DATA EXCERPTS:
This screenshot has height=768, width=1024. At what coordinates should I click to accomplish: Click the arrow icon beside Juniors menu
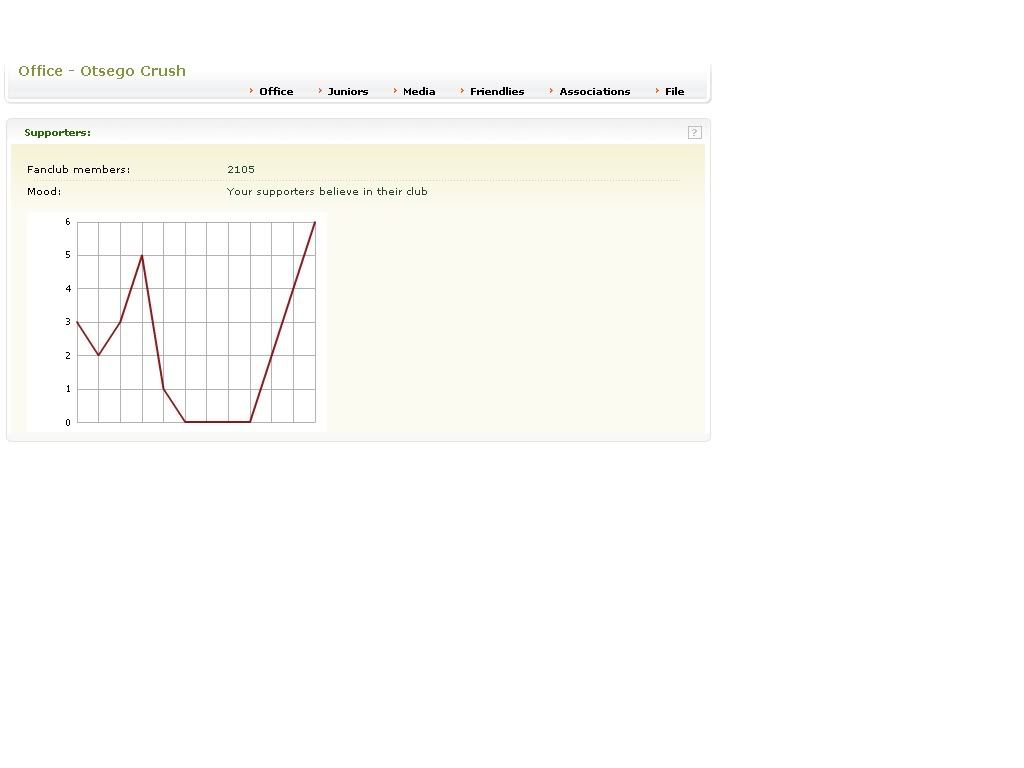[x=320, y=90]
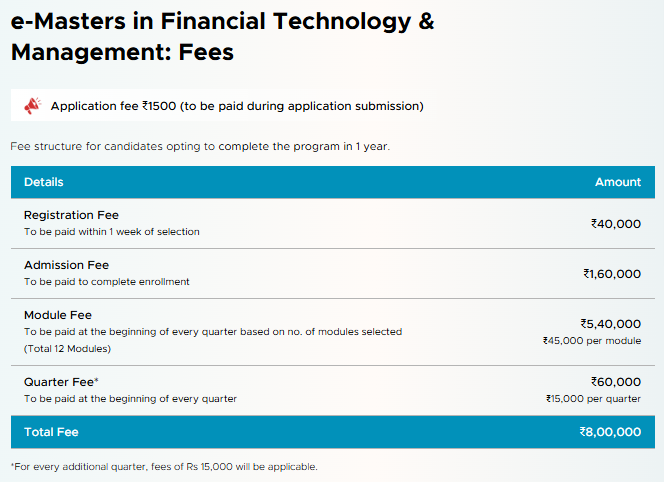Click the ₹40,000 registration amount
Screen dimensions: 664x482
(x=616, y=224)

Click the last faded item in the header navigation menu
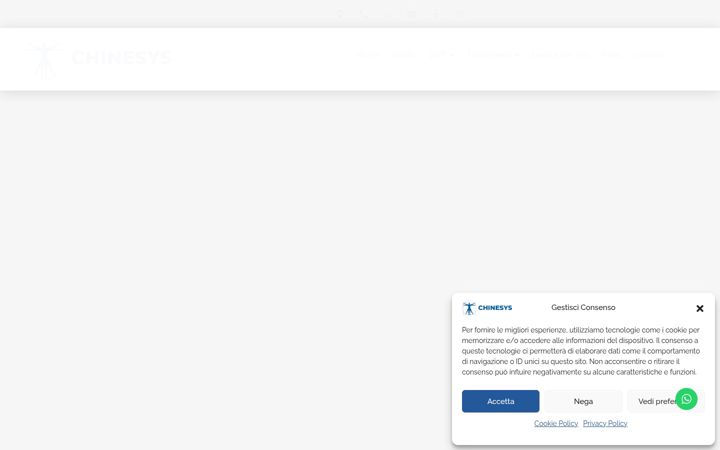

ABOUT THIS TASK:
The records are to be returned word for word, without any of their pictures.

TASK SOLUTION:
This screenshot has height=768, width=1024. At what coordinates should I click to accomplish: Click the arrow icon beside Juniors menu
[x=320, y=90]
Click the ₹40,000 registration amount
Screen dimensions: 664x482
(x=616, y=224)

Click the last faded item in the header navigation menu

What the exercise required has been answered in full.